▸ WHAT YOU WILL DO
Print the listing below verbatim, including every line from start to finish.

▸ RECORDS TO USE

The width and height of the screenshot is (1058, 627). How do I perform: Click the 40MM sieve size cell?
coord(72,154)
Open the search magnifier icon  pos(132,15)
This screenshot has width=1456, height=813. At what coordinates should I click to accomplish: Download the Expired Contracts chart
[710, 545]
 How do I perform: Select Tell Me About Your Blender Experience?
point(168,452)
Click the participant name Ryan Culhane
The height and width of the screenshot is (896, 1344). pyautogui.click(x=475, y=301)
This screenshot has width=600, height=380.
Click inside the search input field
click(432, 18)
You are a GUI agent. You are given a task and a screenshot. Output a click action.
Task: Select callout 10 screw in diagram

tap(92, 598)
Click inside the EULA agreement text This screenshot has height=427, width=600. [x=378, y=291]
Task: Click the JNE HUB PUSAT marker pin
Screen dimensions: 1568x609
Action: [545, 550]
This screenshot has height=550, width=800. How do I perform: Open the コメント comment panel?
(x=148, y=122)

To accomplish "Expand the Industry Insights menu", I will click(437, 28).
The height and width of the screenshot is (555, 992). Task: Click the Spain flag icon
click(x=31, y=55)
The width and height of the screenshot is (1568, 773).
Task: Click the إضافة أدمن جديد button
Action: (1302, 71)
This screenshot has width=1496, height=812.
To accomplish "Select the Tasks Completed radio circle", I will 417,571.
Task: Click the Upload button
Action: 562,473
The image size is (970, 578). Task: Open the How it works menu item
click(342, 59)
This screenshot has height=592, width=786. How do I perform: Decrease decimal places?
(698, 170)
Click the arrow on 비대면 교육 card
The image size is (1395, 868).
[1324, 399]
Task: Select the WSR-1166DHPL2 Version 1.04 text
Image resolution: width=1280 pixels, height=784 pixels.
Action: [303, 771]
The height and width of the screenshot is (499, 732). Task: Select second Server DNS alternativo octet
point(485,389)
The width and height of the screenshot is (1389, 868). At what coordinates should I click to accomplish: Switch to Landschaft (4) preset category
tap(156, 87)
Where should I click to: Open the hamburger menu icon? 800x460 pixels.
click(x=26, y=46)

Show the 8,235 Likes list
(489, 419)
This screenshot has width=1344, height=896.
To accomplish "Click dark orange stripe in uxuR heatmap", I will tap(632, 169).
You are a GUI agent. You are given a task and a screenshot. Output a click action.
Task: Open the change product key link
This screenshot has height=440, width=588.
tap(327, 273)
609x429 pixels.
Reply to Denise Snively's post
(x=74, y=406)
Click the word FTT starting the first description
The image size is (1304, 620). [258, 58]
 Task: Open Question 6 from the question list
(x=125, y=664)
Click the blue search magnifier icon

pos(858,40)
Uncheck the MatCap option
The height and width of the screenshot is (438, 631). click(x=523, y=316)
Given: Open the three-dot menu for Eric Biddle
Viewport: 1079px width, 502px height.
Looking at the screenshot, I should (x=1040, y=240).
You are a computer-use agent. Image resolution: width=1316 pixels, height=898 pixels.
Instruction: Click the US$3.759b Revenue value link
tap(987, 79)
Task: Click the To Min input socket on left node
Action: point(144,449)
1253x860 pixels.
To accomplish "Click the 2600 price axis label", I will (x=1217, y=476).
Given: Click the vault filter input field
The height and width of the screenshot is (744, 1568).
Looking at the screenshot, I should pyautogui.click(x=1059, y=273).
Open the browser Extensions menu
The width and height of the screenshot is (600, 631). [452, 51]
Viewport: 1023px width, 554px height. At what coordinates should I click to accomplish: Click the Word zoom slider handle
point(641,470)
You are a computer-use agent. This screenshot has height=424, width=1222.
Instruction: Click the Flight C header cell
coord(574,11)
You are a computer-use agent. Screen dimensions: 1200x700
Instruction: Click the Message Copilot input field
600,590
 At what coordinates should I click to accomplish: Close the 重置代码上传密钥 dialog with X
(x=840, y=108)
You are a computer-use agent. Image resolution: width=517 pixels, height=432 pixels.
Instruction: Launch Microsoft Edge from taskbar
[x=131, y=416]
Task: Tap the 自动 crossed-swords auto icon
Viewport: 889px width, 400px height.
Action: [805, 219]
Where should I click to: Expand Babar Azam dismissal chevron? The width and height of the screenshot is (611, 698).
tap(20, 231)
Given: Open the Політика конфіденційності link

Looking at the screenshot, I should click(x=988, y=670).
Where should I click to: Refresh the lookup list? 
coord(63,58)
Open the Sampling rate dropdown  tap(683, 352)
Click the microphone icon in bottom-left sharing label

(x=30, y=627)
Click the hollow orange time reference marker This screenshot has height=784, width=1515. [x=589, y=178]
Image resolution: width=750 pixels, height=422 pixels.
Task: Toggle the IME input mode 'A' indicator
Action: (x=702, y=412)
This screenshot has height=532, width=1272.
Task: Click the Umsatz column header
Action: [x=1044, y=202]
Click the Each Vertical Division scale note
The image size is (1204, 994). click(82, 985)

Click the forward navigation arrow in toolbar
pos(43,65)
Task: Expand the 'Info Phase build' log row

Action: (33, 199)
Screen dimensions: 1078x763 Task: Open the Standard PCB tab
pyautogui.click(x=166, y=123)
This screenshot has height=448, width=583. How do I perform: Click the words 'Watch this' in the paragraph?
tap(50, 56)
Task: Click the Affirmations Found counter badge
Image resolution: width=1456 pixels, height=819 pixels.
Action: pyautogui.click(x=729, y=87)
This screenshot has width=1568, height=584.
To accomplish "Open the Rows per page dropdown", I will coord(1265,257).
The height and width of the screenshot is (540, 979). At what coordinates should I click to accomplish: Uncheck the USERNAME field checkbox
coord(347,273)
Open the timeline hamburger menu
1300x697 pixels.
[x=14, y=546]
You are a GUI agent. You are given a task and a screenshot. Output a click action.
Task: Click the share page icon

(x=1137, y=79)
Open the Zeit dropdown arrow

▸ IN RESPONSE
The width and height of the screenshot is (1058, 627). How do I perform: Click the 40MM sieve size cell?
coord(72,154)
Open the search magnifier icon  pos(132,15)
This screenshot has width=1456, height=813. At what coordinates should I click to accomplish: Download the Expired Contracts chart
[710, 545]
 How do I perform: Select Tell Me About Your Blender Experience?
point(168,452)
Click the participant name Ryan Culhane
The height and width of the screenshot is (896, 1344). pyautogui.click(x=475, y=301)
This screenshot has width=600, height=380.
Click inside the search input field
click(432, 18)
You are a GUI agent. You are given a task and a screenshot. Output a click action.
Task: Select callout 10 screw in diagram

tap(92, 598)
Click inside the EULA agreement text This screenshot has height=427, width=600. [x=378, y=291]
Task: Click the JNE HUB PUSAT marker pin
Screen dimensions: 1568x609
Action: [545, 550]
This screenshot has height=550, width=800. How do I perform: Open the コメント comment panel?
(x=148, y=122)

To accomplish "Expand the Industry Insights menu", I will click(437, 28).
The height and width of the screenshot is (555, 992). Task: Click the Spain flag icon
click(x=31, y=55)
The width and height of the screenshot is (1568, 773).
Task: Click the إضافة أدمن جديد button
Action: (1302, 71)
This screenshot has width=1496, height=812.
To accomplish "Select the Tasks Completed radio circle", I will 417,571.
Task: Click the Upload button
Action: 562,473
The image size is (970, 578). Task: Open the How it works menu item
click(342, 59)
This screenshot has height=592, width=786. How do I perform: Decrease decimal places?
(698, 170)
Click the arrow on 비대면 교육 card
The image size is (1395, 868).
[1324, 399]
Task: Select the WSR-1166DHPL2 Version 1.04 text
Image resolution: width=1280 pixels, height=784 pixels.
Action: [303, 771]
The height and width of the screenshot is (499, 732). Task: Select second Server DNS alternativo octet
point(485,389)
The width and height of the screenshot is (1389, 868). At what coordinates should I click to accomplish: Switch to Landschaft (4) preset category
tap(156, 87)
Where should I click to: Open the hamburger menu icon? 800x460 pixels.
click(x=26, y=46)

Show the 8,235 Likes list
(489, 419)
This screenshot has width=1344, height=896.
To accomplish "Click dark orange stripe in uxuR heatmap", I will tap(632, 169).
You are a GUI agent. You are given a task and a screenshot. Output a click action.
Task: Open the change product key link
This screenshot has height=440, width=588.
tap(327, 273)
609x429 pixels.
Reply to Denise Snively's post
(x=74, y=406)
Click the word FTT starting the first description
The image size is (1304, 620). [258, 58]
 Task: Open Question 6 from the question list
(x=125, y=664)
Click the blue search magnifier icon

pos(858,40)
Uncheck the MatCap option
The height and width of the screenshot is (438, 631). click(x=523, y=316)
Given: Open the three-dot menu for Eric Biddle
Viewport: 1079px width, 502px height.
Looking at the screenshot, I should (x=1040, y=240).
You are a computer-use agent. Image resolution: width=1316 pixels, height=898 pixels.
Instruction: Click the US$3.759b Revenue value link
tap(987, 79)
Task: Click the To Min input socket on left node
Action: point(144,449)
1253x860 pixels.
To accomplish "Click the 2600 price axis label", I will (x=1217, y=476).
Given: Click the vault filter input field
The height and width of the screenshot is (744, 1568).
Looking at the screenshot, I should pyautogui.click(x=1059, y=273).
Open the browser Extensions menu
The width and height of the screenshot is (600, 631). [452, 51]
Viewport: 1023px width, 554px height. At what coordinates should I click to accomplish: Click the Word zoom slider handle
point(641,470)
You are a computer-use agent. This screenshot has height=424, width=1222.
Instruction: Click the Flight C header cell
coord(574,11)
You are a computer-use agent. Screen dimensions: 1200x700
Instruction: Click the Message Copilot input field
600,590
 At what coordinates should I click to accomplish: Close the 重置代码上传密钥 dialog with X
(x=840, y=108)
You are a computer-use agent. Image resolution: width=517 pixels, height=432 pixels.
Instruction: Launch Microsoft Edge from taskbar
[x=131, y=416]
Task: Tap the 自动 crossed-swords auto icon
Viewport: 889px width, 400px height.
Action: [805, 219]
Where should I click to: Expand Babar Azam dismissal chevron? The width and height of the screenshot is (611, 698).
tap(20, 231)
Given: Open the Політика конфіденційності link

Looking at the screenshot, I should click(x=988, y=670).
Where should I click to: Refresh the lookup list? 
coord(63,58)
Open the Sampling rate dropdown  tap(683, 352)
Click the microphone icon in bottom-left sharing label

(x=30, y=627)
Click the hollow orange time reference marker This screenshot has height=784, width=1515. [x=589, y=178]
Image resolution: width=750 pixels, height=422 pixels.
Task: Toggle the IME input mode 'A' indicator
Action: (x=702, y=412)
This screenshot has height=532, width=1272.
Task: Click the Umsatz column header
Action: [x=1044, y=202]
Click the Each Vertical Division scale note
The image size is (1204, 994). click(82, 985)

Click the forward navigation arrow in toolbar
pos(43,65)
Task: Expand the 'Info Phase build' log row

Action: (33, 199)
Screen dimensions: 1078x763 Task: Open the Standard PCB tab
pyautogui.click(x=166, y=123)
This screenshot has height=448, width=583. How do I perform: Click the words 'Watch this' in the paragraph?
tap(50, 56)
Task: Click the Affirmations Found counter badge
Image resolution: width=1456 pixels, height=819 pixels.
Action: pyautogui.click(x=729, y=87)
This screenshot has width=1568, height=584.
To accomplish "Open the Rows per page dropdown", I will coord(1265,257).
The height and width of the screenshot is (540, 979). At what coordinates should I click to accomplish: Uncheck the USERNAME field checkbox
coord(347,273)
Open the timeline hamburger menu
1300x697 pixels.
[x=14, y=546]
You are a GUI agent. You are given a task and a screenshot. Output a click action.
Task: Click the share page icon

(x=1137, y=79)
Open the Zeit dropdown arrow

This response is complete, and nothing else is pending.